Consigne
Indiquez, s'il vous plaît, combien d'années de recherche ont été consacrées à l'ouvrage « l'Essence du sionisme » selon l'extrait ci-dessous sur les intellectuels palestiniens.

Extrait source
Je choisis prudemment mes termes : je n’accuse pas les
Palestiniens, mais plutôt les intellectuels palestiniens et leurs dirigeants
(…) J’ai consacré de longues années de ma vie à étudier et défendre [les
Palestiniens] (…) J’ai également passé quatre ans à faire des recherches pour
mon ouvrage « l’Essence du sionisme ». Aujourd’hui, je suis en proie
à une grande amertume (…)
Cette amertume provient du fait que, en fin de compte, les
intellectuels palestiniens ne se soucient pas véritablement des souffrances de
leur peuple. Ils vivent pour la plupart dans de belles demeures américaines et
européennes, conduisent des voitures de luxe et envoient leurs enfants dans de
prestigieuses écoles. Et à chaque fois qu’on propose une solution au problème
palestinien, ils répondent ‘non’, préférant l’entêtement, les sacrifices et la shahada
[le martyre]. Et qui sera le shahid [le martyr] ? Pas un de leurs
fils. Cela non. Mais plutôt l’un des enfants des malheureux [Palestiniens].
Pendant près de cinquante ans, nous avons vu des images de
mères en pleurs en et deuil, de leurs habitations démolies, et nul n’envisage
la fin de ces souffrances. La pierre est devenue plus importante que l’homme.
Ce n’est plus la terre qui est au service de l’homme, mais l’homme qui est au
service de la terre. L’histoire de la Palestine représente un siècle entier
d’actes idiots d’intellectuels, d’égoïsme, d’arrogance, d’irresponsabilité
nationale, lesquels ont entraîné le morcellement de leur terre et amené des
catastrophes sur leur peuple.
Ils veulent maintenant traîner l’Irak et le peuple irakien
dans leur sillage, avec les mêmes slogans, les mêmes actes imbéciles et le même
égocentrisme. Pour moi, chaque goutte de sang de fellah (3) irakien est
plus précieuse que tout ce que l’Irak possède, toutes ses montagnes, ses
rivières, son pétrole, ses âges d’or, d’argent ou d’étain.
Cher [lecteur] (…) pourquoi ne pas condamner avec moi les
intellectuels arabes qui continuent de soutenir Saddam Hussein et d’attendre
son retour, et ne pas remercier avec moi tous les pays qui ont sacrifié leurs
fils pour renverser son régime ? Pourquoi ne pas condamner avec moi les
attaques [des partisans de Saddam Hussein] qui ont pour objectif d’empêcher
l’Irak de revivre, et de rétablir le pouvoir malfaisant de Saddam ?
(…) »

Entrées brutes
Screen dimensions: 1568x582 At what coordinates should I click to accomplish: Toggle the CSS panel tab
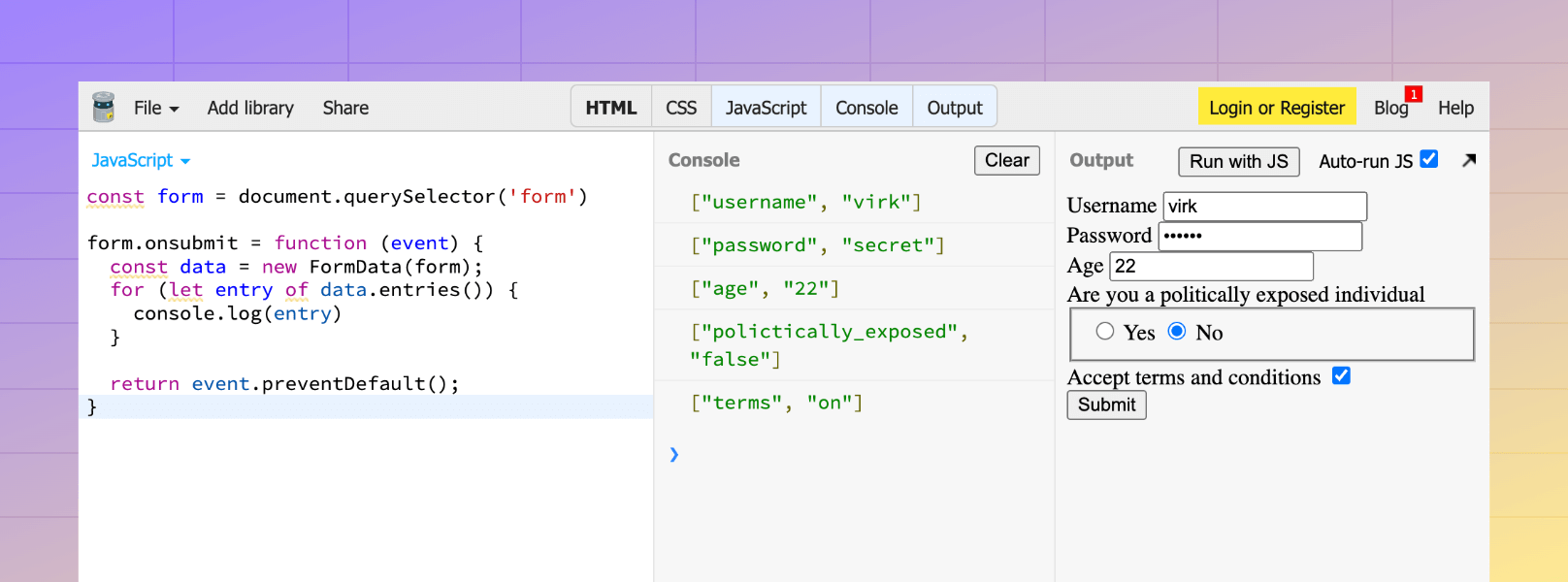coord(681,108)
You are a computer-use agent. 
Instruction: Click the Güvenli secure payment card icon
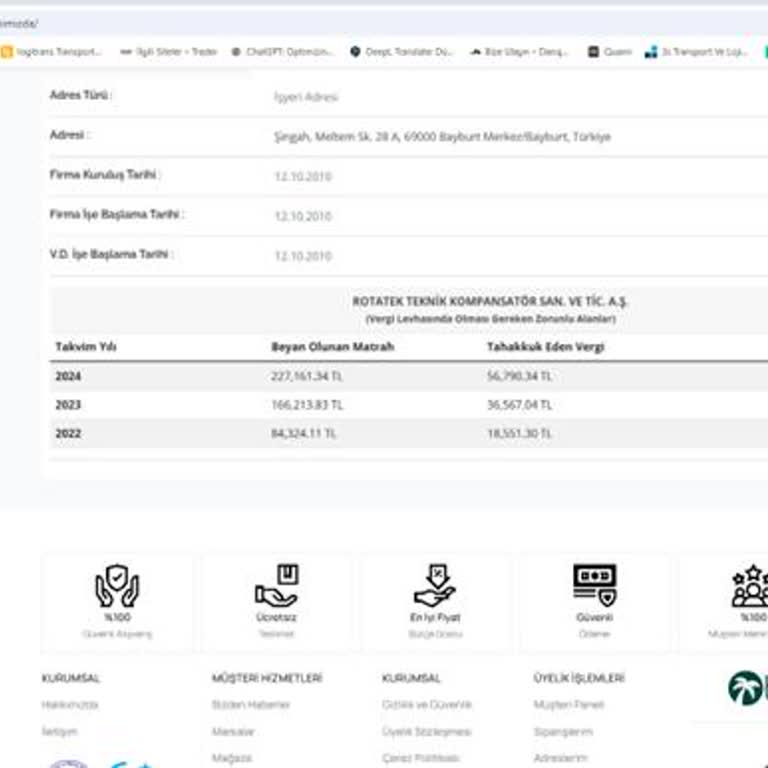pos(594,584)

Réponse attendue
Quatre ans.